Bien que ces études démontrent que des liens sont établis entre les dimensions rattachées au CLASS (p.ex. climat positif) et certaines habiletés liées à l'AR (p.ex. inhibition), des chercheurs (p.ex. Gest, Madill, Zadzora, Miller, et Rodkin, 2014) estiment qu’en conservant la forme théorique initiale du CLASS pour mener des analyses statistiques, l’établissement de liens empiriques entre la qualité des interactions observées et les habiletés liées au développement de l’enfant est difficilement réalisable (p.ex. l’AR). Plus précisément, l'établissement de liens précis entre les variables semble difficile à mener en raison de la présence de multicolinéarité entre les dimensions qui composent l'outil CLASS (Williford et al., 2017). Pour pallier cette problématique, certains chercheurs proposent d’utiliser le modèle Bifactoriel de la qualité des interactions (p.ex. Hamre et al.,2014). Plus précisément, cette stratégie analytique a d'abord été suggérée par Hamre et ses collaborateurs (2014), puis reprise par d’autres chercheurs (p.ex. Williford et al., 2017). Ce modèle distribue les dix dimensions du CLASS en deux domaines : 1) la gestion positive et les routines de classe, 2) les facilitations cognitives. Ce modèle permet aux dimensions de saturer sans problème de multicolinéarité apparent (Williford et al., 2017).

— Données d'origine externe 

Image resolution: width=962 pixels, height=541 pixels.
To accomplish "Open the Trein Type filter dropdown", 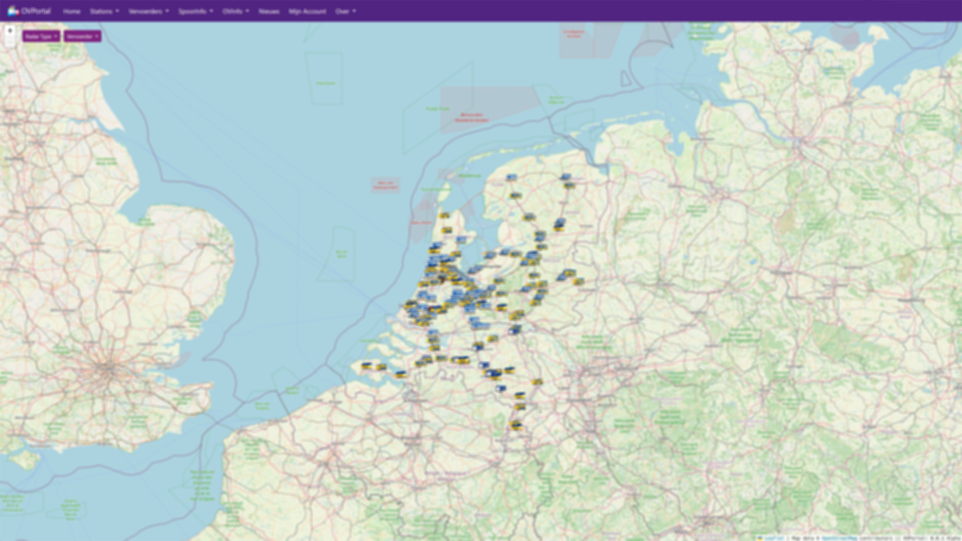I will pyautogui.click(x=41, y=37).
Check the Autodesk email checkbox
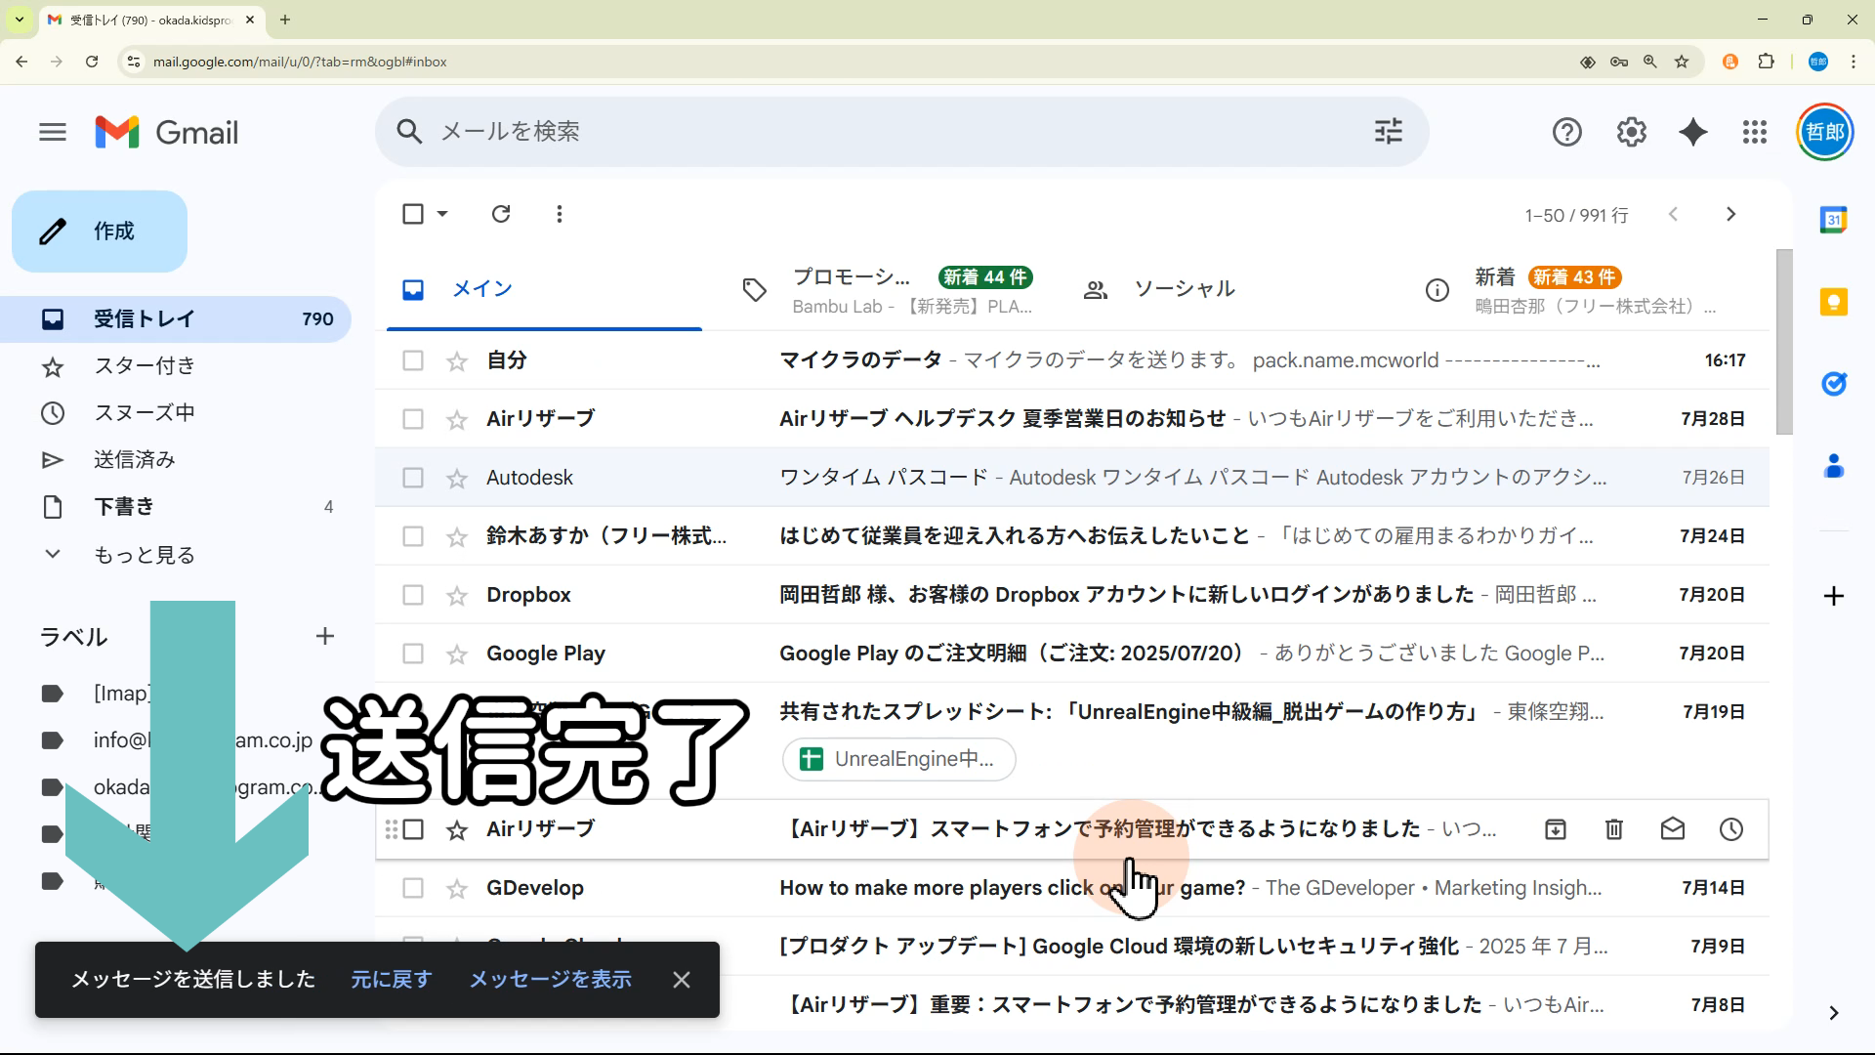 tap(413, 478)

D’ailleurs, le lien entre les habiletés d’AR et la qualité des interactions en classe reste difficile à établir (Broekhuizen, Slot, van Aken, et Dubas, 2017). À titre d’exemples, certaines études n’indiquent aucun lien entre certaines composantes de l’AR mesurées en laboratoire et la qualité des interactions enseignante-enfants (p.ex. Slot et al., 2015), tandis que d’autres indiquent des liens avec une taille d’effet variant de faible à modérée entre ces variables (Leyva et al., 2015; Williford, Whittaker, Vitiello, et Downer, 2013). D’autres travaux vont même jusqu’à identifier des associations négatives entre certains processus liées à l'AR mesurées par des tâches (p.ex. FE) et la qualité des interactions observée en classe à l’aide du CLASS (Bihler et al., 2018; Duval, 2015; Hamre, Hatfield, Pianta, et Jamil, 2014a). Considérant le problème de multicolinéarité du CLASS et la nécessité d'éclaircir le lien entre l’AR et la qualité des interactions en classe (Broekhuizen et al., 2017) les analyses de la présente étude seront réalisées selon le modèle Bifactoriel. Plus encore, bien que certaines études aient mesuré le lien entre certains processus isolés de l’AR mesurés par des tâches standardisées et la qualité des interactions en classe (p.ex. Broekhuizen et al., 2017), aucune n'a considéré, du moins à notre connaissance, le lien entre la qualité des interactions en classe et l’AR dans son entier (émotionnelle, comportementale et cognitive). Obtenir des informations plus précises (c.-à-d. à l’aide de l’observation) sur les habiletés d’AR déployées par l’enfant en contexte de classe et la qualité des interactions à l'éducation

préscolaire permettrait, entre autres choses, d’éclaircir les implications pratiques, en plus de fournir de précieuses informations sur le plan de la recherche.